Monday, November 10, 2014

The Mis-Educated Young Black Male




       As an educator I am privy to observe several areas of education, from the implementation of certain curriculum designs to the actually execution and results of those designs.  One thing that remains constant in my time as an educator is the decline of black males wanting to advance beyond high school, if they accomplish that. It is are deeply embedded and thus difficult to remove the rationale some of the young black males have on life and how they will survive it as they get older. The basic things I hear range from being an athlete to being something in entertainment, I have even heard of some wanting to start their own business (and that is where the conversation stops).  The disservice comes in the form of not telling these young men that they have to take certain steps beyond running fast, making a good rap from memory, and just saying you want a “business”, we have to help them go beyond the juvenile thinking and not help flourish such notions of fantasy without accurate and precise plans of action attached to the back of them. I recall a book a read several years ago called The Mis-Education of the Negro. It is a book originally published in 1933 by Dr. Carter G. Woodson which hit a lot of points we still see today. If you control a person’s thinking you will not have to worry about them being a threat at all, if you tell them this is all they can and will be, then sooner or later they will have the programming to do whatever direction you point them in.  To me this is sad, as parents and people that claim to want to see these young black men progress further that their current station we need to help them by not sugar-coating everything we tell them or become content when they fine a remedial job and waste their talents for years. We need to take education and the concept of role modeling back to the point where we expected nothing but excellence in their academics and career choices.


 




        I usually have my students make fun of me for wearing suits, I also have colleagues that ask me why do I wear suits in the school environment, and for me it is very simple, if I want change I must be that agent of change and make the first steps, no matter how small, towards making an impression on our youth. When it is all said and done we are professionals in education and should carry ourselves as such and be the role models for the one who need it the most.  I enjoy being an educated, proper speaking, well dressed, and driven black male, there is nothing wrong with that.  I do not promote ignorance of stupidity, I cannot and will not tolerate it, and I just cannot. Even though I have heard several times in my life from teenagers as well as adults that it seems I want to engross myself into “white” culture, this is not the case but sad and disrespectful to me and other black males in my position.  It is not about talking “black” or being a certain way that will make others believe I am a black male, I WAS BORN A BLACK MALE! The education, the use of dictation, and the characteristics that make up me are just supplemental and to hear such nonsense from other black individuals really bothers me to a point.  Some may say I am taking this a bit over the top or whatever the case, but I am not, we need to make better decisions beyond watching reality television that promotes the negative aspects of our culture for ratings.  I remember seeing The Cobsy Show and A Different World, shows that showed the positive side of the black experience, but today you hear people say, “That is not real life.” Well I beg to differ, that can be real life because it is based off of real life experiences just like shows that depict drug dealers, gangsters, athletes, and convicts, it is just not glamorous enough.

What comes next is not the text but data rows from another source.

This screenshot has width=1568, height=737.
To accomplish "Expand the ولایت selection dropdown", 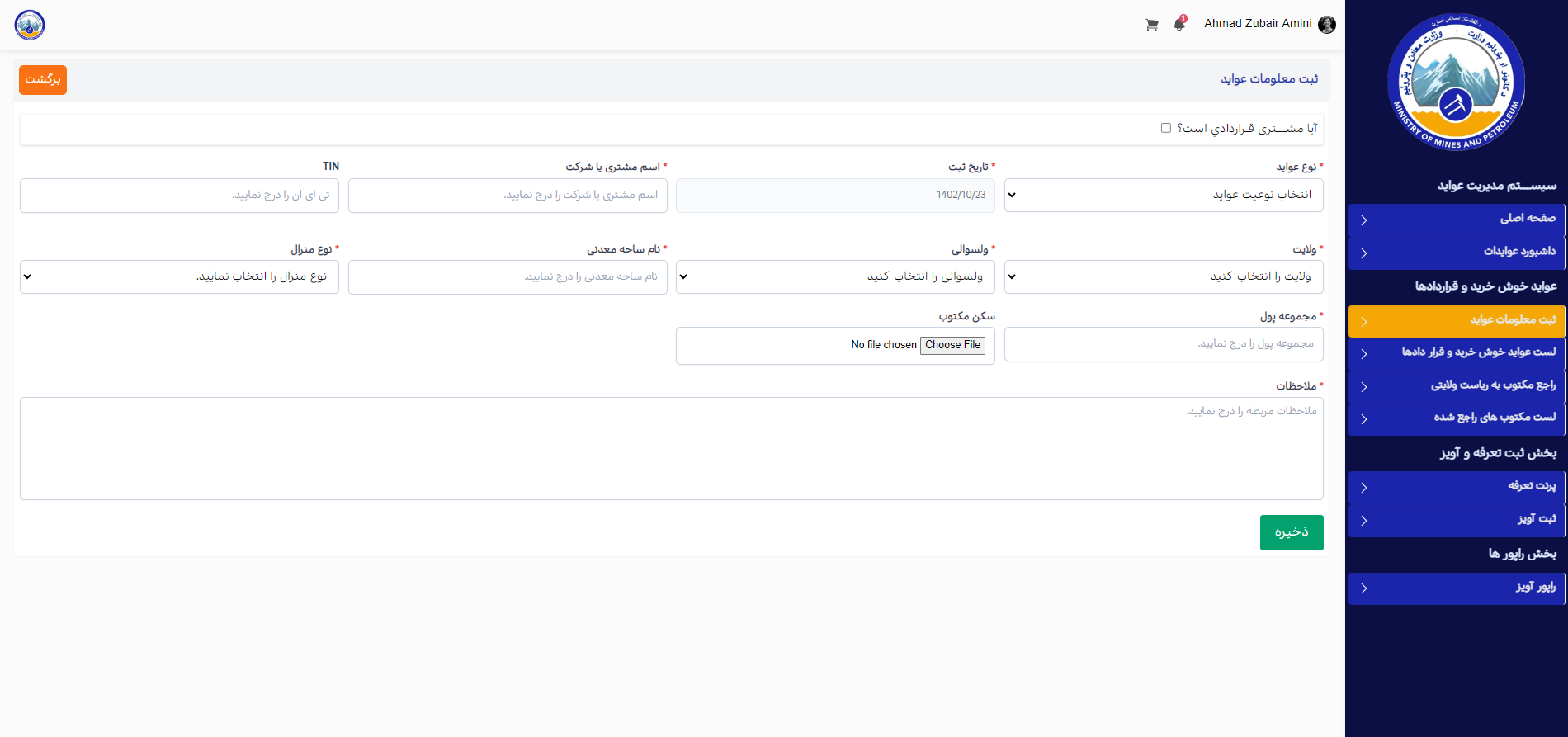I will [x=1163, y=277].
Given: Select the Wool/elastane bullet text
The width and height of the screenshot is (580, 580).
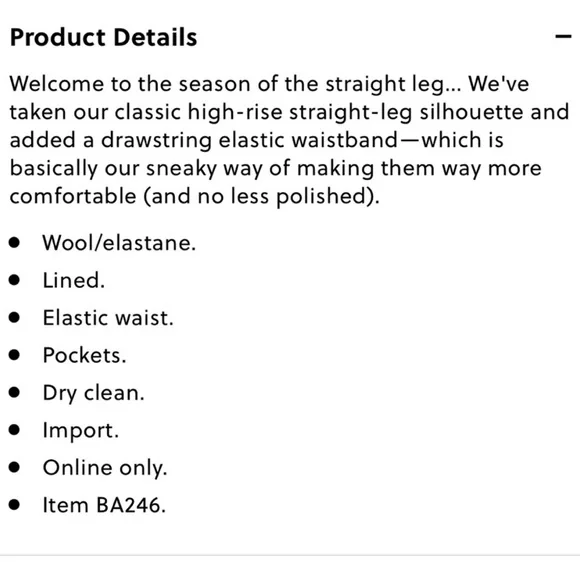Looking at the screenshot, I should point(119,243).
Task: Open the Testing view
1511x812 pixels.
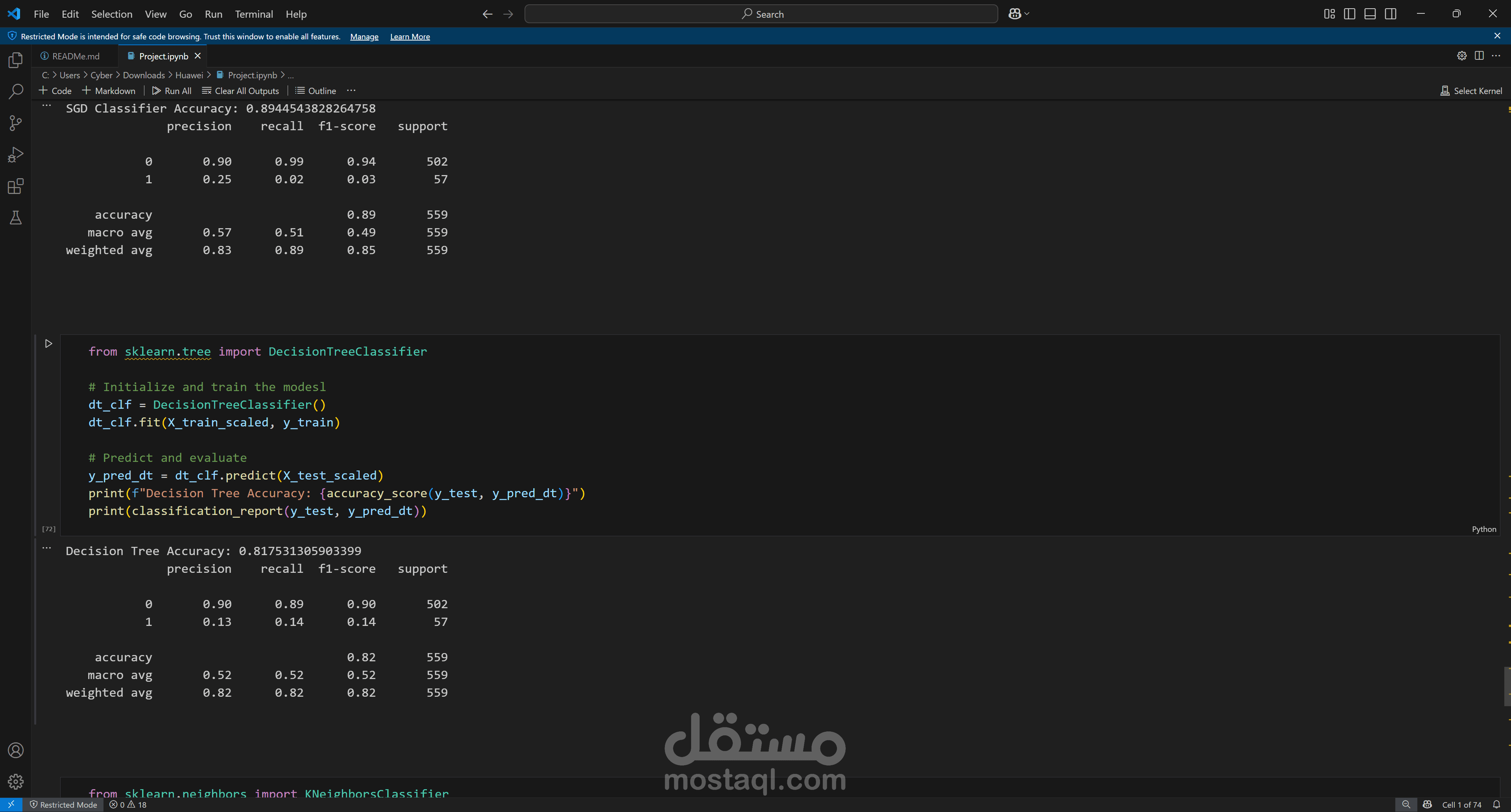Action: [x=15, y=218]
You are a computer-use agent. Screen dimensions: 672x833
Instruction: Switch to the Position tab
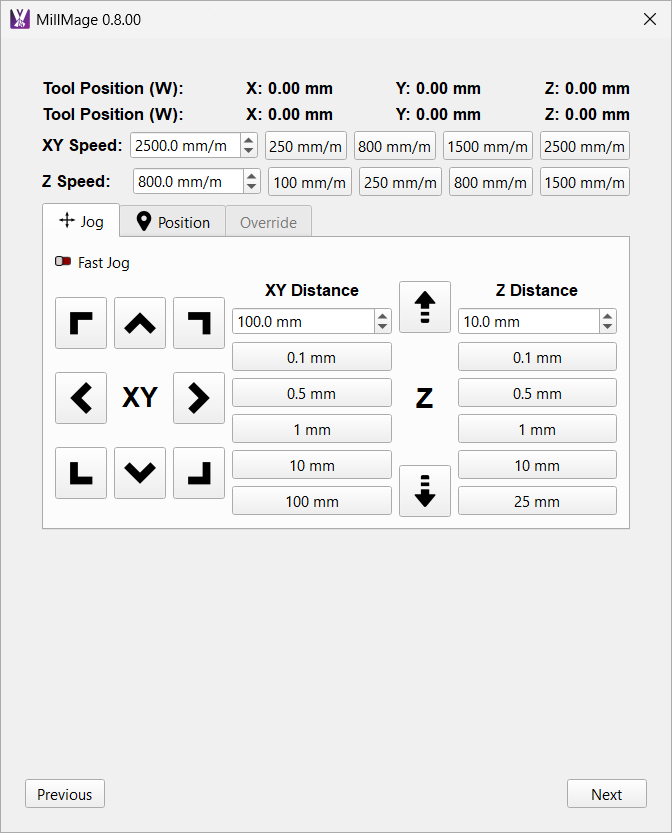click(x=173, y=222)
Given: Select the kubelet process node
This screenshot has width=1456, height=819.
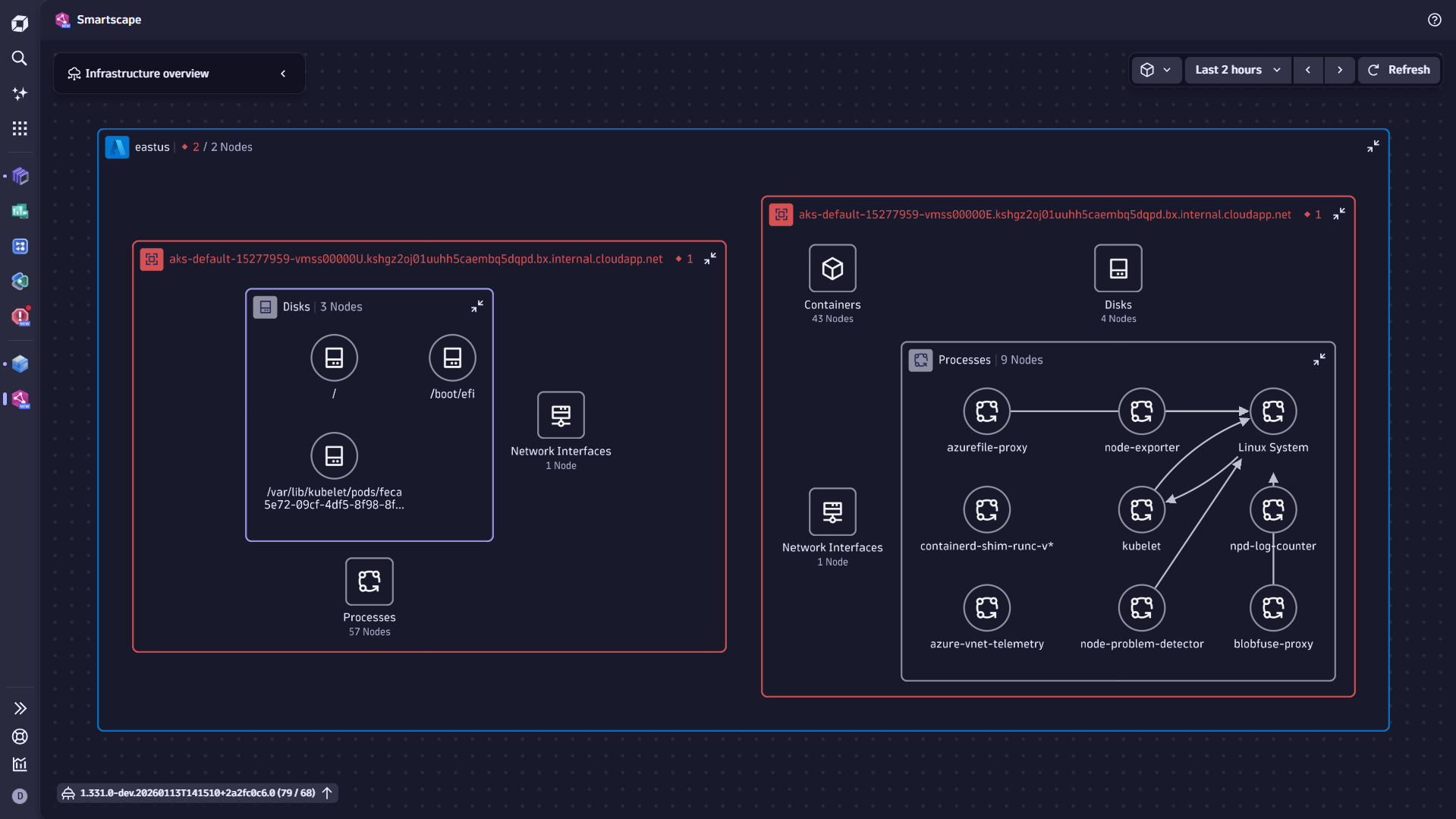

       The U.S. Department of Education states that the national college graduation rate for black men is 33.1 percent compared with 44.8 percent for black women, with the total graduation rate at 57.3 percent for all students across the country, which begs the question why is that?  The reasoning is quite simple we allow our young black males to become programmed that getting a basic job is all they will need to do and they will be fine.  You will see more parents reward a black male student clothes, shoes, video games, and money just to show they are a cool parent or on some level boost the ego of the young black male because they are not doing well in school and are becoming behavior problems in class. Instead of rewarding them for bad behavior we need to instead train them for positive behavior, they are a reflection of us so they should reflect good things, not things that involve looking like the hardest person to walk around. I never can understand why some parents will allow their teenager to get tattoos across their necks, arms, and etc, but when it comes down to talking about them doing better academically and behavior wise they will blame the school system for not doing their job. The job starts at home! If you want a young black male to have the best education or opportunities for advancement in life, regulate how they carry themselves in public, help them to understand the academics and help them to be the young, educated, driven black males they were destined to be, the time for correctly educating black males is right now it is needed.  Feel free to leave comments or remarks.